Kadhafi 40 ans d’incohérence

AHMED CHARA?

Le Maroc, invité au 40e anniversaire de l’arrivée au pouvoir du colonel Kadhafi, suite au coup d’Etat du 1er septembre 1969, a eu une très mauvaise surprise. La délégation conduite par le Premier ministre, Abbes El Fassi, s’est retrouvée face à face avec celle de la RASD, conduite par Mohamed Abdelaziz. Elle a dû quitter les festivités de manière précipitée. Le geste du colonel est aussi irrationnel que le reste de ses agissements, tant sur le plan interne qu’international. Officiellement, la Libye n’a jamais reconnu la RASD. Invitant des représentants des Etats, le colonel n’avait aucune raison d’inviter l’entité fantoche. Les relations avec le Maroc étant plus que cordiales, il aurait pu informer la diplomatie nationale de cette présence incongrue. Bien au contraire, il aurait, selon des sources dignes de foi, assurè Rabat que le Polisario n’est pas invité.

Un individu normalement constitué aurait tout fait pour éviter le clash. Parce que les contrats juteux sont en jeu , même si toutes les grandes démocraties n’ont pas accepté l’invitation à la célébration du coup d’Etat du guide de la Jamahiriya. Depuis la fin du blocus, les gouvernements occidentaux, transformés en VRP, jouent du coude pour dompter un individu aux frasques multiples mais au budget intéressant.

Retour furieux.

Pour justifier cette proximité peu en adéquation avec les valeurs portées par les démocraties occidentales, les capitales ont développé un discours, vite démenti par les faits.
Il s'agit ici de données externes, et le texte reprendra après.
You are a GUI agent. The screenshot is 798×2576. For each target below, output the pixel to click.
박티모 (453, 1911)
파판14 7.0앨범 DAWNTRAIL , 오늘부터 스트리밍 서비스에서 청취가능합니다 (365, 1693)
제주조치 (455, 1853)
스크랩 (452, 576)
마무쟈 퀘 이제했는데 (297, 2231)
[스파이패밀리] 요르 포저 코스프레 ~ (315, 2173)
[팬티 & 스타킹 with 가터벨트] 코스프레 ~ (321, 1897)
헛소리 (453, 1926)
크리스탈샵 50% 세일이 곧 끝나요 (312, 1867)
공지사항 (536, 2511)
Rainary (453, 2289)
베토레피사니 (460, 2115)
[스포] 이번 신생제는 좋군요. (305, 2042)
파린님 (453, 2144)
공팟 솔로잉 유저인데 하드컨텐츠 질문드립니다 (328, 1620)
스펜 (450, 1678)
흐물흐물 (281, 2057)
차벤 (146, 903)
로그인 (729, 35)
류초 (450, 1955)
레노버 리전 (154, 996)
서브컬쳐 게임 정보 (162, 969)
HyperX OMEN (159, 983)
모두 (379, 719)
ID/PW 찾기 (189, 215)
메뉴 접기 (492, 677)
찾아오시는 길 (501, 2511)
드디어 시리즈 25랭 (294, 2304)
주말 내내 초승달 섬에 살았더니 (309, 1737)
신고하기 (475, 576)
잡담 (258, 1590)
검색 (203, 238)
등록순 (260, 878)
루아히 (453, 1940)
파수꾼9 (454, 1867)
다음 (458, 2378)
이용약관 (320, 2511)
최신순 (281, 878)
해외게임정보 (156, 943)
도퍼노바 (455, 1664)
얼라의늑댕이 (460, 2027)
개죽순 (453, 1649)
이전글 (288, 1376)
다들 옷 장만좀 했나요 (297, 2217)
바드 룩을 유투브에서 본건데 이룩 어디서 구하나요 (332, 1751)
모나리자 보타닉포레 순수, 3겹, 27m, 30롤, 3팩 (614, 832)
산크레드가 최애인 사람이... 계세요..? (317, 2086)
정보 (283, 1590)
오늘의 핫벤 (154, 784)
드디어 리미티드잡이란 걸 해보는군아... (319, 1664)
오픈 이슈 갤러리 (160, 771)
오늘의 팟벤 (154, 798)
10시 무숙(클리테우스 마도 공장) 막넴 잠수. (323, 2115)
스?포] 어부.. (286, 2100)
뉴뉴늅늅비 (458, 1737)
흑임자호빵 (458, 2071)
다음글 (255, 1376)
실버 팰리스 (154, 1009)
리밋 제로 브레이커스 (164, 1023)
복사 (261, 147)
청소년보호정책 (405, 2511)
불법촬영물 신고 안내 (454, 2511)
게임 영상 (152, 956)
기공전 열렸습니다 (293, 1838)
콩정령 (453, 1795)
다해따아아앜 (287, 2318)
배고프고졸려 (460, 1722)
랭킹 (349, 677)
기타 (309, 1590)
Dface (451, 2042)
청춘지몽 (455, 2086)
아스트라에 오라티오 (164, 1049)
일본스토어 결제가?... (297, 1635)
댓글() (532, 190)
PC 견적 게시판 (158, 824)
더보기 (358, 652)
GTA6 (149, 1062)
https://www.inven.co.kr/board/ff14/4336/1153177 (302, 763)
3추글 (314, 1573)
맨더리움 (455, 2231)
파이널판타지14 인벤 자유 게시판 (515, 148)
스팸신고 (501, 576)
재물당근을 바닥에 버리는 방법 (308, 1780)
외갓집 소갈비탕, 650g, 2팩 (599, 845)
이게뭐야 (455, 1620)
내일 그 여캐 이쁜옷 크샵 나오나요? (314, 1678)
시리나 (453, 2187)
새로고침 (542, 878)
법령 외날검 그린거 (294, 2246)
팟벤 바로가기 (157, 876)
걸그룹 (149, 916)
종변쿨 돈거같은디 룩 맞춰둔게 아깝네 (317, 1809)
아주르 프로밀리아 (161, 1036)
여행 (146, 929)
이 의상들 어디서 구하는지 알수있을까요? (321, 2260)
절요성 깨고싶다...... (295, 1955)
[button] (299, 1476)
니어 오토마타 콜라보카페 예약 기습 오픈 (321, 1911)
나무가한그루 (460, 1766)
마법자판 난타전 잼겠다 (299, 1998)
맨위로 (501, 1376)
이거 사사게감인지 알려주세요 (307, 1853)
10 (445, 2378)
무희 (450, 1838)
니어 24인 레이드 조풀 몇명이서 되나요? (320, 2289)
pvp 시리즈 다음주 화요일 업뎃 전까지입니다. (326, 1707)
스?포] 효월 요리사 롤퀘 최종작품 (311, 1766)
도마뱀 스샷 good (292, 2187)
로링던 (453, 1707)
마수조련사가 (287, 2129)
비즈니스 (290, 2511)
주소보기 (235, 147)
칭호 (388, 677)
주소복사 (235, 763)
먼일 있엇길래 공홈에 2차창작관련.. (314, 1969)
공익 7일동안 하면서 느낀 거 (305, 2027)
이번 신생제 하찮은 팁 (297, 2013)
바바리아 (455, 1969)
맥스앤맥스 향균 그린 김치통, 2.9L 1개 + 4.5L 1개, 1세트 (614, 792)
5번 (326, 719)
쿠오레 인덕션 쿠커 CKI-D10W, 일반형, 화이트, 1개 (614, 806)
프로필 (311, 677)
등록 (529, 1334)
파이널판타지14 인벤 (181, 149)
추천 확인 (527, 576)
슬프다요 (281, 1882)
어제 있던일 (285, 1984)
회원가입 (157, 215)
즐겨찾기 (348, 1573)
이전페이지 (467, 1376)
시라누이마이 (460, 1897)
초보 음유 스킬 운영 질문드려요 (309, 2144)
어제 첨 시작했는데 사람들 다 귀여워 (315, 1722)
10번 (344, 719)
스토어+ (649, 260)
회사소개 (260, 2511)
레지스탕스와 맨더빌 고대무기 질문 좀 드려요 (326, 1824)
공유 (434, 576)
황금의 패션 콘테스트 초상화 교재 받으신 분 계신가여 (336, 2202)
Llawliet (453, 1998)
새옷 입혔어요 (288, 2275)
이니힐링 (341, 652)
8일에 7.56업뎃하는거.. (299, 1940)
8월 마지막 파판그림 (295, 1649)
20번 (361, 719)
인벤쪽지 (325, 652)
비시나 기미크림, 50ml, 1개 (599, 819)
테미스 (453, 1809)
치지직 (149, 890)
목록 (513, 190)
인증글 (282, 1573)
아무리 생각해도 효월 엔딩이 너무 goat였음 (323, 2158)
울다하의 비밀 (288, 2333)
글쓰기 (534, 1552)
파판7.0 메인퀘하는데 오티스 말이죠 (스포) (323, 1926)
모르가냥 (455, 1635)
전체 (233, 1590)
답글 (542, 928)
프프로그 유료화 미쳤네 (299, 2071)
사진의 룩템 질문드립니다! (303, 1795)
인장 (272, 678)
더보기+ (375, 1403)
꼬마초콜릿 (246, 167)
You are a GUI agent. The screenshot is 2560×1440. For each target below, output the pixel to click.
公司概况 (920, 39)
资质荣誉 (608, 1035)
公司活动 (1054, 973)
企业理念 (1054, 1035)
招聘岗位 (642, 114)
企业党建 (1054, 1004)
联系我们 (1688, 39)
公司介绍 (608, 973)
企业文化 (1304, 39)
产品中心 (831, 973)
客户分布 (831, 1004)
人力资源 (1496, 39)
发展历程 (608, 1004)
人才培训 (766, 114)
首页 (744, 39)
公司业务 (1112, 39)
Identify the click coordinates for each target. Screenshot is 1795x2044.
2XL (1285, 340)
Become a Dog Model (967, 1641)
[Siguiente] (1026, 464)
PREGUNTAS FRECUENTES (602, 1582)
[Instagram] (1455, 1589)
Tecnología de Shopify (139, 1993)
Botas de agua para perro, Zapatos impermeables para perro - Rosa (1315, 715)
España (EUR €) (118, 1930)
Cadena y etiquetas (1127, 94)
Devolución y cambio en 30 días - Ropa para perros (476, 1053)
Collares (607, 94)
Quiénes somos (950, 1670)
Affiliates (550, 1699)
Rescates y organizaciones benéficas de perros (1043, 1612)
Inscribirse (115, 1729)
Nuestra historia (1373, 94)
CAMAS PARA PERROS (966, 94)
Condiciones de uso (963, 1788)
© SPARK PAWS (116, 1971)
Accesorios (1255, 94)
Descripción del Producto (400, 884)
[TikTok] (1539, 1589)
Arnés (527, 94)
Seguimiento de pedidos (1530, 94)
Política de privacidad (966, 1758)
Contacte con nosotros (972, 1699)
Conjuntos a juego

Ainsi Kadhafi aurait changé. Il aurait rompu avec le terrorisme, en payant cash et opterait pour des relations «cleans». Ils ont vite déchanté.

La Suisse d’abord. Les juges helvètes ont poursuivi l’un des fils du «guide». Les Libyens ont sanctionné économiquement la Suisse et surtout pris en otages les ressortissants suisses qui travaillaient en Libye, en exigeant des excuses officielles. Pas moins. Les intérêts en jeu étaient conséquents, la confédération, reniant la séparation des pouvoirs a fini par céder. Le président s’est excusé auprès du colonel : cette humiliation n’a pas suffi à Tripoli, qui garde ses otages et réclame une caution de 500.000 euros. La propagande annonce un triomphe.

Des «victoires» insensées

Les Britanniques ont subi pire. Impliqué dans l’attentat de Lockerbie, El Megrahi n’avait été extradé par la Libye qu’après plusieurs années de pression internationale et de sanctions économiques. Condamné à perpétuité, il purgeait sa peine en Ecosse. Cancéreux en stade final, selon la version officielle, il avait demandé une relaxe pour raisons humanitaires, qui lui a été accordée. Présentée comme telle, la libération choquait les familles des victimes, les jusqu’au-boutistes, mais restait à la fois légale, éthique et digne.

La Libye ne l’entendait pas de cette oreille. Le mythe de la Jamahiriya «AL ODMA » a besoin de victoires, de mise à genoux des grandes puissances. Seif Al Islam, le fils, annonce que la libération de Megrahi fait partie d’un marché concernant les hydrocarbures. Son père enfonce le clou, parle d’un accord et remercie… la reine Elizabeth, alors que celle-ci n’a aucun rôle exécutif. Du coup, le prétendu geste humanitaire est transformé en un vulgaire marchandage. Kadhafi est fier d’annoncer à son peuple qu’il n’a pas abandonné à son sort celui qu’il désigne comme «le digne fils et serviteur de la patrie», celui-là même qui a causé la mort de près de 270 personnes. Si les mots ont un sens, Kadhafi reconnaît sa nostalgie de l’anti-occidentalisme primaire.

Les Occidentaux n’en ont cure. Tout est à refaire en Libye, les contrats juteux sont sur la table et en ce temps de crise, il est extrêmement difficile de trouver un client avec autant de besoins, solvable.

C’est cette réalité là, gênante à afficher, que le putschiste de Tripoli transforme en «triomphes diplomatiques».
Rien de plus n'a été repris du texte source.